For electronics designers, the decision about how to power the project is a necessary part of the design.
- Plug in?
- Then is it AC or wall-wart or USB?
The issue with batteries is that the voltage drops over time, which has to be factored in.
- Disposable or rechargeable?
But there’s another option that’s available, and is especially useful when the project also uses Ethernet: Power over Ethernet (PoE). The problem with PoE is that the cable delivers around 48V—which is great for a reasonable amount of power, therefore current, but unfortunate since the project now needs a down-converter, as well as having to abide by the IEE802.3af (and later) PoE standards.
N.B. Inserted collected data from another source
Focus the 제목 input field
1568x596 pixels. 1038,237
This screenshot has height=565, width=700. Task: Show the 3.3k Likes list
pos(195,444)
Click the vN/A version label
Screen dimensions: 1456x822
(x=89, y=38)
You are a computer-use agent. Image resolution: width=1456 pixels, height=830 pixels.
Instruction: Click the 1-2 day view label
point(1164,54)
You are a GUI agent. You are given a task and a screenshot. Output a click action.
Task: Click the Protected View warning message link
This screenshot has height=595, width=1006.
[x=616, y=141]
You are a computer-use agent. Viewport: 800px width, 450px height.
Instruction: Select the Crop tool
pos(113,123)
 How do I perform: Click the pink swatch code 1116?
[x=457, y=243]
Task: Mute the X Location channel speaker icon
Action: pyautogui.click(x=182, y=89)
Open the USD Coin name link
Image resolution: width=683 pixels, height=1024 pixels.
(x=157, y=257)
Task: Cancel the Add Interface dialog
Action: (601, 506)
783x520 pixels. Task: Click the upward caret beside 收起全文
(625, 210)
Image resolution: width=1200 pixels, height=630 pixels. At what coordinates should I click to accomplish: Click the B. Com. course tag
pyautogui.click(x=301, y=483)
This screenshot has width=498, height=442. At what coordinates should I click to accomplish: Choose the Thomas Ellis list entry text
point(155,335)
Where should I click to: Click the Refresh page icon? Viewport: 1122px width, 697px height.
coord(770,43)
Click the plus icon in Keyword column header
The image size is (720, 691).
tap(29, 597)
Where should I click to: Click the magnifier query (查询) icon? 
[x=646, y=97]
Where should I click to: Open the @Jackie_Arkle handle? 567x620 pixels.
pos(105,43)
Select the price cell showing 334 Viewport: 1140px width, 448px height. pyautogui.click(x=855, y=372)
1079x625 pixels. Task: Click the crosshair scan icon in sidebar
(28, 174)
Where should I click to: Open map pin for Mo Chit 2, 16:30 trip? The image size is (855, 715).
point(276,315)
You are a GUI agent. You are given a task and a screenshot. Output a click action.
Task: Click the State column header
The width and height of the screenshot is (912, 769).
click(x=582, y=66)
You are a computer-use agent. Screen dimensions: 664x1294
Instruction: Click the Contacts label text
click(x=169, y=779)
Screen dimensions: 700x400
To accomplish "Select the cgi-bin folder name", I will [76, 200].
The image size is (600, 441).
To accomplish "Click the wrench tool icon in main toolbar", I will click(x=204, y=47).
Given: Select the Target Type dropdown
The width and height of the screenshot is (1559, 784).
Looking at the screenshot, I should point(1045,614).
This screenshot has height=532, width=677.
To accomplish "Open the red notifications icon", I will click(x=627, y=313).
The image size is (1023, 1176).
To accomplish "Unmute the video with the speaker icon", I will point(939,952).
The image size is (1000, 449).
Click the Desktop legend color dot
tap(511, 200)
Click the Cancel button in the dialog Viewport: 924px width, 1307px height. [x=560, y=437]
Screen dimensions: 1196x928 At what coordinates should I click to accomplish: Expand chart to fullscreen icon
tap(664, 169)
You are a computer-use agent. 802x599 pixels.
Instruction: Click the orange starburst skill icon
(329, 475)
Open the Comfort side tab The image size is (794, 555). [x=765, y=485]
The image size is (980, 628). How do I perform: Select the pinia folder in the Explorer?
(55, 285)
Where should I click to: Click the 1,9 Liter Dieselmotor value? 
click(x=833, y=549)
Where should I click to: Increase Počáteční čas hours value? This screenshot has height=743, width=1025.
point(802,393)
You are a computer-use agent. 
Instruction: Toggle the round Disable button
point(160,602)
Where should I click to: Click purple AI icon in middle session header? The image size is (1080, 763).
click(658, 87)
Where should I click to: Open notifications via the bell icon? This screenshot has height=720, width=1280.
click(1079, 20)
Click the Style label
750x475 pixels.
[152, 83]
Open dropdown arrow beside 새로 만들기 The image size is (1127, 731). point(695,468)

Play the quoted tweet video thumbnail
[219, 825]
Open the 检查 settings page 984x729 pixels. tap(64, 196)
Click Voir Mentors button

Silvertel make a range of PoE module voltage converters, to supply 3, 5, 12 or 24V to the project. Their smallest module has two different form-factors: the through-hole ‑LP “low profile” series, which gives slightly less current and doesn’t have thermal protection; and the surface-mount ‑M and ‑MT series—the latter has thermal protection. Although it only requires a minimal number of external components, for EMI/EMC reasons more components are recommended.
So I’ve started playing around with these modules, and have a number of projects with them in mind. Not all the projects will have Ethernet—I’m just using it for the raw power.
The first is a project to power a curtain motor. It needs 12V at 0.833 amps, which is perfect for PoE. The problem is that the motor is controlled by a 433 MHz “garage door opener”, so the EMI coming from the module needs to be carefully suppressed.